Assigned task
Edit the rows starting with the line containing "What do you see at coordinates (316, 914)" and going on through the line containing "center [316, 914].", replacing "screenshot" with "image" and leaving everything else unchanged.

(Dataset entries)

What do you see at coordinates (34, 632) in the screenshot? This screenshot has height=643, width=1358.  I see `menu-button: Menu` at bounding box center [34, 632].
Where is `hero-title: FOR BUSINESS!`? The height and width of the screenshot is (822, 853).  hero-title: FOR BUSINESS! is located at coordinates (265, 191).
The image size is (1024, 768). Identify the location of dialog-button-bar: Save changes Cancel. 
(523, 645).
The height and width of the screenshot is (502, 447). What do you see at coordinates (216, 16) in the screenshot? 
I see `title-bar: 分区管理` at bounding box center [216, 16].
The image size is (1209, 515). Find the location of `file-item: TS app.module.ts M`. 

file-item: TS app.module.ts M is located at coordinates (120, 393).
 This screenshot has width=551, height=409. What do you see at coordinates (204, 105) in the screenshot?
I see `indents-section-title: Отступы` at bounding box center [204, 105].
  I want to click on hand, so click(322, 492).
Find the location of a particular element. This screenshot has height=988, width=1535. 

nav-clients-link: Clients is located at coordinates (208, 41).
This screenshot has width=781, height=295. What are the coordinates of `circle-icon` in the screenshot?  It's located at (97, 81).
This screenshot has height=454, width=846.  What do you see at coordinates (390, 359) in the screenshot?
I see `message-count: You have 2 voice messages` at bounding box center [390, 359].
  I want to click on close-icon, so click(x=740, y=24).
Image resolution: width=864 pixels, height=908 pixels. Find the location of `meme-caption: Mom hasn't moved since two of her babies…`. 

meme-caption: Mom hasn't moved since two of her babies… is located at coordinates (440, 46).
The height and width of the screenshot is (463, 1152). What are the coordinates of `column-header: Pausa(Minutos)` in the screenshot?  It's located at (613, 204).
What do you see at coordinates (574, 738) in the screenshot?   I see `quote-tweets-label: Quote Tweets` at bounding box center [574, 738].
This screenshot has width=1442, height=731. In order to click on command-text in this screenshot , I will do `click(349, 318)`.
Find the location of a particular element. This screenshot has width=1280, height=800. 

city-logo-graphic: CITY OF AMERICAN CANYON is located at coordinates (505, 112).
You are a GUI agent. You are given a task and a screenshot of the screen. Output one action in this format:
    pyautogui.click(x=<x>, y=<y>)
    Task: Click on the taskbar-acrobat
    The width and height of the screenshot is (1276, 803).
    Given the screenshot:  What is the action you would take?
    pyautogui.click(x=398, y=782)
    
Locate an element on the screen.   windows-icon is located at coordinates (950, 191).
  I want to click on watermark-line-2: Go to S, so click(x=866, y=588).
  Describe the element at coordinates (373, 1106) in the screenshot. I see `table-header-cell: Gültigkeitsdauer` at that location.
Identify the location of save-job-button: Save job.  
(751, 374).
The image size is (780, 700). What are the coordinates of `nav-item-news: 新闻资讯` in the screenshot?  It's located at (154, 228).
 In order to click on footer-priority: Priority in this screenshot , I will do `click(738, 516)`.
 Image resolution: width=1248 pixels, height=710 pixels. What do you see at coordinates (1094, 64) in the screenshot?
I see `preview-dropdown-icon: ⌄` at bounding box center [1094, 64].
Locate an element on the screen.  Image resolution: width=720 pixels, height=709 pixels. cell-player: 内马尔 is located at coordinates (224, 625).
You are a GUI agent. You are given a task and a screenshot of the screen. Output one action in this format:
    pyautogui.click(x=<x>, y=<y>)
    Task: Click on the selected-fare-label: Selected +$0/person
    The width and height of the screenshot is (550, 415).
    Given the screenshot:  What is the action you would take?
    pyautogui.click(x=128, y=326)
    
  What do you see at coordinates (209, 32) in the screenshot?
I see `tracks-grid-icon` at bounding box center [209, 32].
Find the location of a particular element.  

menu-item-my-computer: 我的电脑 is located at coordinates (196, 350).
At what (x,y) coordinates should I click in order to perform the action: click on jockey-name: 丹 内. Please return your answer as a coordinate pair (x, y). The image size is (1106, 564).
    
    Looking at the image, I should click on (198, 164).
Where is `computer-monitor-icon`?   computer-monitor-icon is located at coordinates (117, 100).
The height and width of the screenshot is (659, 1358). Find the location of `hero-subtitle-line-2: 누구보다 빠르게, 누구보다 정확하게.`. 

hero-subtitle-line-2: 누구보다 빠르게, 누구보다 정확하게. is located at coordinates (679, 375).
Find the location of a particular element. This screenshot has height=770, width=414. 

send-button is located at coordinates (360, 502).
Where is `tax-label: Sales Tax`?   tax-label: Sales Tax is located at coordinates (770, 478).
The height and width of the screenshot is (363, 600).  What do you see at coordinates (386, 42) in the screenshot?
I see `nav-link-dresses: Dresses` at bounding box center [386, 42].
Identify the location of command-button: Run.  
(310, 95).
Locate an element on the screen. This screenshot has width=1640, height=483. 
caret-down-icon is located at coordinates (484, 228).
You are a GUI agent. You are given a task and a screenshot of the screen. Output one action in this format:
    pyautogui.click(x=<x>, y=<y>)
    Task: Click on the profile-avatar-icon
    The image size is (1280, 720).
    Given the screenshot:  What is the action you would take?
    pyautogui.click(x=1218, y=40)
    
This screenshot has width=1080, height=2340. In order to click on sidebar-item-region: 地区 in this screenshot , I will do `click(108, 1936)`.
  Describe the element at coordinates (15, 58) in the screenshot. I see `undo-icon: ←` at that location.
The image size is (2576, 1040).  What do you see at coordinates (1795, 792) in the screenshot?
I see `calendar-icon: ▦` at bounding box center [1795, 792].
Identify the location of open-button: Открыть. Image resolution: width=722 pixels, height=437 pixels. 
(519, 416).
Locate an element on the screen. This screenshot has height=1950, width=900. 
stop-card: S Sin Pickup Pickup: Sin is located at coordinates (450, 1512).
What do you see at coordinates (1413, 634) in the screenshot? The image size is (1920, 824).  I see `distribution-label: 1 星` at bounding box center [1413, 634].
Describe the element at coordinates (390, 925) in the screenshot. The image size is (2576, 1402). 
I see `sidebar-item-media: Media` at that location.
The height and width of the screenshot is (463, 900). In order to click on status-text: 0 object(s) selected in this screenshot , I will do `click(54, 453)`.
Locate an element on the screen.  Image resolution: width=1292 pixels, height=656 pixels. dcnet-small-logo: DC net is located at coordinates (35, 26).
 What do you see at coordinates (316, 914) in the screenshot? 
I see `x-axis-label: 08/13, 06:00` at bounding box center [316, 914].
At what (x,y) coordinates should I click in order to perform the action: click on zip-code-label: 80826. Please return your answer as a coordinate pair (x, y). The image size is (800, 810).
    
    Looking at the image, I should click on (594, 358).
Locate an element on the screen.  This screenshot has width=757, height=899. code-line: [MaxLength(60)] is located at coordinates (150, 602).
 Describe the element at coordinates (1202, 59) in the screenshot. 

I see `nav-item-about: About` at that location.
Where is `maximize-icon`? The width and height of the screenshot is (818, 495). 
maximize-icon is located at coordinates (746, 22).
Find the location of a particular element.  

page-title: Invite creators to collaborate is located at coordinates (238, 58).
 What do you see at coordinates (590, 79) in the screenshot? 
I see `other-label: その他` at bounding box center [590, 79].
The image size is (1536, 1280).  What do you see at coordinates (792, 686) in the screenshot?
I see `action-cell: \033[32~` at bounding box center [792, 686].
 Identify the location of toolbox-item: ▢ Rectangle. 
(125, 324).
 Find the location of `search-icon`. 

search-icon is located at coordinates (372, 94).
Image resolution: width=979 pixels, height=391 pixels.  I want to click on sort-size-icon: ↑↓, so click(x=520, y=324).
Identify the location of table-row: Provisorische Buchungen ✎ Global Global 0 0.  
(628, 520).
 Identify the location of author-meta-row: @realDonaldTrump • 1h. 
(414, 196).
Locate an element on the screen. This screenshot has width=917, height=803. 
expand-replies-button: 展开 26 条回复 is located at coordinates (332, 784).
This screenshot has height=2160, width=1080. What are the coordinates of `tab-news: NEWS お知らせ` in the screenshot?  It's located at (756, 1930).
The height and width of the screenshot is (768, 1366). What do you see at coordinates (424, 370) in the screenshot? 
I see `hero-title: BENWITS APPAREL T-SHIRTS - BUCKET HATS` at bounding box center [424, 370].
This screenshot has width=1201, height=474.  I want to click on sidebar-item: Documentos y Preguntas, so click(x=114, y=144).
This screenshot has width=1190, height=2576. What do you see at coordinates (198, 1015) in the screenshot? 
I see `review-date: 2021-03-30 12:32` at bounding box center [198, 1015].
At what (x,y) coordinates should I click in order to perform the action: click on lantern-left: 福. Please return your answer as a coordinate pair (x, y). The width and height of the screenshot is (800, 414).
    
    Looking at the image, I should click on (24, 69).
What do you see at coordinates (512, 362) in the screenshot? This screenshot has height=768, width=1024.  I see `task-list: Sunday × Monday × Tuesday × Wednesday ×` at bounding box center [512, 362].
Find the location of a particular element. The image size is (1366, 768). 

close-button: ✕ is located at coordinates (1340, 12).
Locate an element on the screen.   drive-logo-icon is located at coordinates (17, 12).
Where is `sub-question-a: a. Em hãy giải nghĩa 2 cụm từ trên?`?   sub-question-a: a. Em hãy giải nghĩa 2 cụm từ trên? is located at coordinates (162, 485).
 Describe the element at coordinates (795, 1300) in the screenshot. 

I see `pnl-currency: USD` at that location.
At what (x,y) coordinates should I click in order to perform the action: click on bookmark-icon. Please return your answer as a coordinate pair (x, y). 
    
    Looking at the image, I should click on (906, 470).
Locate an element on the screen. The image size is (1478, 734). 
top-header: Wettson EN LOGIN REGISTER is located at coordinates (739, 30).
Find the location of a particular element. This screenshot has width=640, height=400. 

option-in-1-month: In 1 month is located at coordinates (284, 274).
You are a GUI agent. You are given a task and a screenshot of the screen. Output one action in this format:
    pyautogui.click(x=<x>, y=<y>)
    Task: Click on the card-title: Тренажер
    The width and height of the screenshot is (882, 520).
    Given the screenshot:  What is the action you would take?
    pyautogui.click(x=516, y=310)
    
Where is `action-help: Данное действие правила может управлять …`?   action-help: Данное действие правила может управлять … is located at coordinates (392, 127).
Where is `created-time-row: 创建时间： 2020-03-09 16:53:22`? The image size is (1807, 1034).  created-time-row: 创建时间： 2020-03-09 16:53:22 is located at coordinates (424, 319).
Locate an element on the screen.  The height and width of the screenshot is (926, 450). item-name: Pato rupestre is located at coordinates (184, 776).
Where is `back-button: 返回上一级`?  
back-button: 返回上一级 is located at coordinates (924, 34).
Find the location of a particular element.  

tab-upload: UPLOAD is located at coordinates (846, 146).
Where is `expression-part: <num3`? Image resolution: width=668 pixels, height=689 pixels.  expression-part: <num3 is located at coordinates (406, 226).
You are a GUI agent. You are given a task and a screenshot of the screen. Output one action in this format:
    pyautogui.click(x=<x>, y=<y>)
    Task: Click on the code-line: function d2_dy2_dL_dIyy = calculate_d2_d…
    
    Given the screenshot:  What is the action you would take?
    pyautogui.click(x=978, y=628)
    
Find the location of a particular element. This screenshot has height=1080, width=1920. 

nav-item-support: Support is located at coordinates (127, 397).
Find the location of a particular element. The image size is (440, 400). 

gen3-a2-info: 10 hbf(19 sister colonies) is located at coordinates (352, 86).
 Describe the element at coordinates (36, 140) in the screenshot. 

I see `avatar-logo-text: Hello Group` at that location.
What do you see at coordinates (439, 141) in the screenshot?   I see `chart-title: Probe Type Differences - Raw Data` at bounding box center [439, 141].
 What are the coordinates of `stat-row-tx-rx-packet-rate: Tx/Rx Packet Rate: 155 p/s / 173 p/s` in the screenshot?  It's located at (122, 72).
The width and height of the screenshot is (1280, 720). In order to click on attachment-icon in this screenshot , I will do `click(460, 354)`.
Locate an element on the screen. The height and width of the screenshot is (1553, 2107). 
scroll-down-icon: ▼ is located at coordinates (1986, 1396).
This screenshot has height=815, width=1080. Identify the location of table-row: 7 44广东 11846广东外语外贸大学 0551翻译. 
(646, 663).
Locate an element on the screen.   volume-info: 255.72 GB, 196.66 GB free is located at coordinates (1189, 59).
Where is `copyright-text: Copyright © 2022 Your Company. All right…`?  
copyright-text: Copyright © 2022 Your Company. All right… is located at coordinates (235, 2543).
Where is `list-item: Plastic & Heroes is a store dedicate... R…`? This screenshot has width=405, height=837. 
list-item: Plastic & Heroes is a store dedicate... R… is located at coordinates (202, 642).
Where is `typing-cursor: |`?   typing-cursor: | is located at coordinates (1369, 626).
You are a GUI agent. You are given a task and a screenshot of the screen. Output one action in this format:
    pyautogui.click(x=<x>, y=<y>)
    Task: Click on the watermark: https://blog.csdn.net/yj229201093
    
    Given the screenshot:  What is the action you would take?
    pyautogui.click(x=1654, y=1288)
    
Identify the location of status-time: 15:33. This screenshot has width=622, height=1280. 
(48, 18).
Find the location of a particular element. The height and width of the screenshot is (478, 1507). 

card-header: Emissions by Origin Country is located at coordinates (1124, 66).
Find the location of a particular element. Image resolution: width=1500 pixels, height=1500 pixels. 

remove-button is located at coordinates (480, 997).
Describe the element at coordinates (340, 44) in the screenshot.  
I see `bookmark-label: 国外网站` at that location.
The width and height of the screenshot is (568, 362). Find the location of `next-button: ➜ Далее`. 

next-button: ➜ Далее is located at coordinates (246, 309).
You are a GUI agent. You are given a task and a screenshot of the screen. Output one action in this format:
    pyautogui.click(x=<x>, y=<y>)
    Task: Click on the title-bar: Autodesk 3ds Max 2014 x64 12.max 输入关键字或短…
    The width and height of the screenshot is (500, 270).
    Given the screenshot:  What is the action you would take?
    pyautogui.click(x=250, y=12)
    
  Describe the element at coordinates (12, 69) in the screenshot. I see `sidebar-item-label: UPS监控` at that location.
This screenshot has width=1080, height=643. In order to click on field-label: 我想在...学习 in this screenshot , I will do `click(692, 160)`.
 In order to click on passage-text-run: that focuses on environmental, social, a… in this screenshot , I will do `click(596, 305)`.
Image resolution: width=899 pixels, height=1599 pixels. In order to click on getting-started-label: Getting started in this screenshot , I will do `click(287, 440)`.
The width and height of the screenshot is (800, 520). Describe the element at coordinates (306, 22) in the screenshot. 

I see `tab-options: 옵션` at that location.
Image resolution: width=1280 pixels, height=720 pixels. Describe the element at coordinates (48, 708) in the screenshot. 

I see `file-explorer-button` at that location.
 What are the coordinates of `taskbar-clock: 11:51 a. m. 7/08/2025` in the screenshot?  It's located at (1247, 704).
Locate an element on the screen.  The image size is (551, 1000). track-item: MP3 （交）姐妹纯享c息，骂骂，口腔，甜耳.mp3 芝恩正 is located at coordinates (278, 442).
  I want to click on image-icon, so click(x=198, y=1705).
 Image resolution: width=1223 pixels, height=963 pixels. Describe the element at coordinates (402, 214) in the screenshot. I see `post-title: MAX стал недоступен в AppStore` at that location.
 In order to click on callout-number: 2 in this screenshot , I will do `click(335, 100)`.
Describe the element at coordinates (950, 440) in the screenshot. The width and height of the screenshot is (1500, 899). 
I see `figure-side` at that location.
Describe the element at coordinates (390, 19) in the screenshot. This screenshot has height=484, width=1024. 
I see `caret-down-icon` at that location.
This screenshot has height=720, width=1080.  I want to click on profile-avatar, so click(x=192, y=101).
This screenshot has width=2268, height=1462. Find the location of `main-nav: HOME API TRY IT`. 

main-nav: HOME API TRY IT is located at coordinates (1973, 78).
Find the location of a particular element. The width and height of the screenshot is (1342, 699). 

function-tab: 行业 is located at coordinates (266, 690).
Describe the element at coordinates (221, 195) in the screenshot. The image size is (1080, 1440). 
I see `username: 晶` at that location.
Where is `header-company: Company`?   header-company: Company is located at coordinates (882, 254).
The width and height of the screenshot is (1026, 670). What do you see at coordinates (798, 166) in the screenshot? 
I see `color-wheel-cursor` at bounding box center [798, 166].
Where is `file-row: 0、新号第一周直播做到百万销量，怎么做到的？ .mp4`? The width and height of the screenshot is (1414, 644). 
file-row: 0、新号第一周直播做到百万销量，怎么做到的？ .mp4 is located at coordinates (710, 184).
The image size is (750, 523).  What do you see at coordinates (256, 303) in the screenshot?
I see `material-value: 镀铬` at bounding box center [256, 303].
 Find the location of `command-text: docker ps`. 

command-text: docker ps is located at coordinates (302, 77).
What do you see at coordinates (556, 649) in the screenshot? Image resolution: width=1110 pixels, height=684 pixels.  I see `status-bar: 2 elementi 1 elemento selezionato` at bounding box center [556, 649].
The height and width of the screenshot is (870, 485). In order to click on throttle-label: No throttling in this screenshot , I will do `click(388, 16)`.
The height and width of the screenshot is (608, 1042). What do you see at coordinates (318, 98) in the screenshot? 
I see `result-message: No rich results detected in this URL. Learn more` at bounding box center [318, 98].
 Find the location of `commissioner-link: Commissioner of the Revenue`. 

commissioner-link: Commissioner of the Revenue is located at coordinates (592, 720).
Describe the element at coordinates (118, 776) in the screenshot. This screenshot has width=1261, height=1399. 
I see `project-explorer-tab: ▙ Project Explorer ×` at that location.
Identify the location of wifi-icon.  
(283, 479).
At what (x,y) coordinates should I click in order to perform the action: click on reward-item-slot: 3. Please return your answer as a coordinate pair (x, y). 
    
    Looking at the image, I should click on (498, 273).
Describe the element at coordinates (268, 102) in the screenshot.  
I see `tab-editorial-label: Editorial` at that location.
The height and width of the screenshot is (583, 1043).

Result of the exercise
 What do you see at coordinates (316, 914) in the image? 
I see `x-axis-label: 08/13, 06:00` at bounding box center [316, 914].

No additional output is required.